> _Stored data entries_

+++

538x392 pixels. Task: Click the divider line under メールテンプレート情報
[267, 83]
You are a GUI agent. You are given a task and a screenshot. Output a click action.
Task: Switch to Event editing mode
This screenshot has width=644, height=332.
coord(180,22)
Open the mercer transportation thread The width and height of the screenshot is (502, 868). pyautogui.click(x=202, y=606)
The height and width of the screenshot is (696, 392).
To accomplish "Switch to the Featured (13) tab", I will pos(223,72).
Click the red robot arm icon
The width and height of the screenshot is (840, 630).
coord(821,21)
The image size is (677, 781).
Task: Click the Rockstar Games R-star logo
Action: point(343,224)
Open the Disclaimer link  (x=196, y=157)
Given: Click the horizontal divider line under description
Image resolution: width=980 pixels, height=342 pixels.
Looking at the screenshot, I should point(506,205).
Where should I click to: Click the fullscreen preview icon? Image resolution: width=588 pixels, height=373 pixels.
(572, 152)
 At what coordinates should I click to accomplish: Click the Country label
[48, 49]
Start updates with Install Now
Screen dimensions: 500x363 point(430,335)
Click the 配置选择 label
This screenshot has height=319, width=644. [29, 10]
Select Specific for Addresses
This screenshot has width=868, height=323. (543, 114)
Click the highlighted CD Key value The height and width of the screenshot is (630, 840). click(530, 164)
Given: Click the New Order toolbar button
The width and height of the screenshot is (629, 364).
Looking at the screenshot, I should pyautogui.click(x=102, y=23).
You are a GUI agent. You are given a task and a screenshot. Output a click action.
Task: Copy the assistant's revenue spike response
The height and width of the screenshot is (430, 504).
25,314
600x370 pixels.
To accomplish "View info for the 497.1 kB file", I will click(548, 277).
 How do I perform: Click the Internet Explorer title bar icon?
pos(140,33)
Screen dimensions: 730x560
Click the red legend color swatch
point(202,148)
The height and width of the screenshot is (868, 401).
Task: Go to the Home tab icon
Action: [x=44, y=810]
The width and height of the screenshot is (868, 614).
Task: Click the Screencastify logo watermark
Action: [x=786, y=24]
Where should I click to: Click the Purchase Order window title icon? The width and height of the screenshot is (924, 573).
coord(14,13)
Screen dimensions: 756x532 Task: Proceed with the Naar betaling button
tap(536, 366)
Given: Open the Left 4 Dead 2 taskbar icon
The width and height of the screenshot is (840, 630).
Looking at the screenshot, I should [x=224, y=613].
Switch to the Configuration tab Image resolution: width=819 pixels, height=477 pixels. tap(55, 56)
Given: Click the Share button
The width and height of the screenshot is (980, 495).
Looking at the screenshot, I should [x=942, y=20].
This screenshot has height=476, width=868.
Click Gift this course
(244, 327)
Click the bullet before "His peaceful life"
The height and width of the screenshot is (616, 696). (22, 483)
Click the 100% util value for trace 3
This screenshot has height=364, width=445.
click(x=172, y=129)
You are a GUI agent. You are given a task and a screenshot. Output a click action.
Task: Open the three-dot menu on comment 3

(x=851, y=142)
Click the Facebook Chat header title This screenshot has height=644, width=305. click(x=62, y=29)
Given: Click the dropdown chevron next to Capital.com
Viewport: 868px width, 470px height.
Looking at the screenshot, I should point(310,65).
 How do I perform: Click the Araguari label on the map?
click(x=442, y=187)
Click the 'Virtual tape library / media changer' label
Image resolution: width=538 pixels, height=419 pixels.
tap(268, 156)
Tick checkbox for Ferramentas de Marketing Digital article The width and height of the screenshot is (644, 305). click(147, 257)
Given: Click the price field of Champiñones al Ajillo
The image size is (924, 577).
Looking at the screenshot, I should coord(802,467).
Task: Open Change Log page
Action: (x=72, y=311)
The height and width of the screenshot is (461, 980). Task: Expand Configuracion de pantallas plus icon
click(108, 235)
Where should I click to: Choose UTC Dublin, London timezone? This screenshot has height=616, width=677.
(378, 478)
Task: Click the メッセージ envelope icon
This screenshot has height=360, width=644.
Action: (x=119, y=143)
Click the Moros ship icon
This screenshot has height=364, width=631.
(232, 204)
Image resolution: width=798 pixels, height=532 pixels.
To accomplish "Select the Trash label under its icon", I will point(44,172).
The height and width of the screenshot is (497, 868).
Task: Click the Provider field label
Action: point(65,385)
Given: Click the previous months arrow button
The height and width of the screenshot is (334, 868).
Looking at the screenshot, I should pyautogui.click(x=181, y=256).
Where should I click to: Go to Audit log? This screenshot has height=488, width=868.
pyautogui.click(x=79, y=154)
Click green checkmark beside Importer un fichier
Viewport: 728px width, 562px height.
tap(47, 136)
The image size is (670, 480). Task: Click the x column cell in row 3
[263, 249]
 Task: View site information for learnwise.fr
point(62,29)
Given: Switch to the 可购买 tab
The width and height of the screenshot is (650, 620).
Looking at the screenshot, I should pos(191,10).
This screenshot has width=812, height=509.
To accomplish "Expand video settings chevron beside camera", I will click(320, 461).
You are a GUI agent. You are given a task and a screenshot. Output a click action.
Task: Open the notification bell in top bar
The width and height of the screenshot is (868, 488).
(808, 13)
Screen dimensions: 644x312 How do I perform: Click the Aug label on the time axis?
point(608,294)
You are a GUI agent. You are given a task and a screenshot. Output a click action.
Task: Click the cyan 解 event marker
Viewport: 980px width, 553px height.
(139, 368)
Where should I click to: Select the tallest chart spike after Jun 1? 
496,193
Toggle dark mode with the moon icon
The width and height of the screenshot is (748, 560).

+++

> _ASSIGNMENT_
Identify each line in the entries with the word "Switch" and copy it.

> _ANSWER TO THE EXERCISE_
Task: Switch to Event editing mode
To accomplish "Switch to the Featured (13) tab", I will pos(223,72).
Switch to the Configuration tab Image resolution: width=819 pixels, height=477 pixels. tap(55, 56)
Given: Switch to the 可购买 tab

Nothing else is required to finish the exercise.